Dr. Ted Selker is known for demonstrating new ways of using technology and designing products.  He creates and guides, strategic emerging technology opportunities for clients such as Colgate, Google, E-government, Herman Miller, Sanyang Motors, OLPC, IBM, ITRI, Mars, MasterCard, Magic Leap, Nortel, Philips, Phil Morris and many startup companies.

Ted Selker lectures and works with universities on design and User eXperience research programs. Ted Selker created the Considerate Systems research project and helped create the research direction of  Carnegie Mellon Silicon Valley.  Ted spent ten years as an associate Professor at the MIT Media Laboratory where he ran the Context Aware Computing group, and directed the Design Intelligence: product design of the future project. His work is noted for creating demonstrations o fa world in which intentions are recognized and respected in complex domains physical and online domains. Ted’s work takes the form of prototyping concept products supported by cognitive science research.  He has run projects at MIT to promote emerging technology opportunities for ALPS, British Telecom, Campbell’s soups , Cleanup kitchens, Chrysler, Ford, Giant, Hallmark, Kaiser Permanente, Lear, Lego,  McDonalds, Merloni, Motorola, Ricoh, Saab, Steelcase, Swatch, Panasonic, Pepsi, Post cereals, USPS for the voting industry and others.
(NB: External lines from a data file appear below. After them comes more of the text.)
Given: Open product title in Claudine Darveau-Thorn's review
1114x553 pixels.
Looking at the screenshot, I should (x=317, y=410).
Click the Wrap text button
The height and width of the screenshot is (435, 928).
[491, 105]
Prior to joining the MIT faculty in November 1999, he  gained him the title of IBM Fellow where Ted directed the User Systems Ergonomics Research Lab. He has served as a consulting professor at Stanford University, taught at Hampshire, University of Massachusetts at Amherst and Brown Universities and worked at Xerox PARC and Atari Research Labs Ted's research has contributed to products ranging from notebook computers to operating systems. For example, his design of the TrackPoint in-keyboard pointing device is used in many notebook computers, his visualizations have been responsible for performance and usability improvements in products and his adaptive help system was the basis of products as well. 

Ted’s work has resulted innumerous awards, patents, and papers and has often been featured in the national and international press.  Ted was co-recipient of the Computer Science Policy Leader Award for Scientific American 50 in 2004, the American Association for People with Disabilities Thomas Paine Award for his work on voting technology in 2006 and the Telluride Tech fest award in 2008.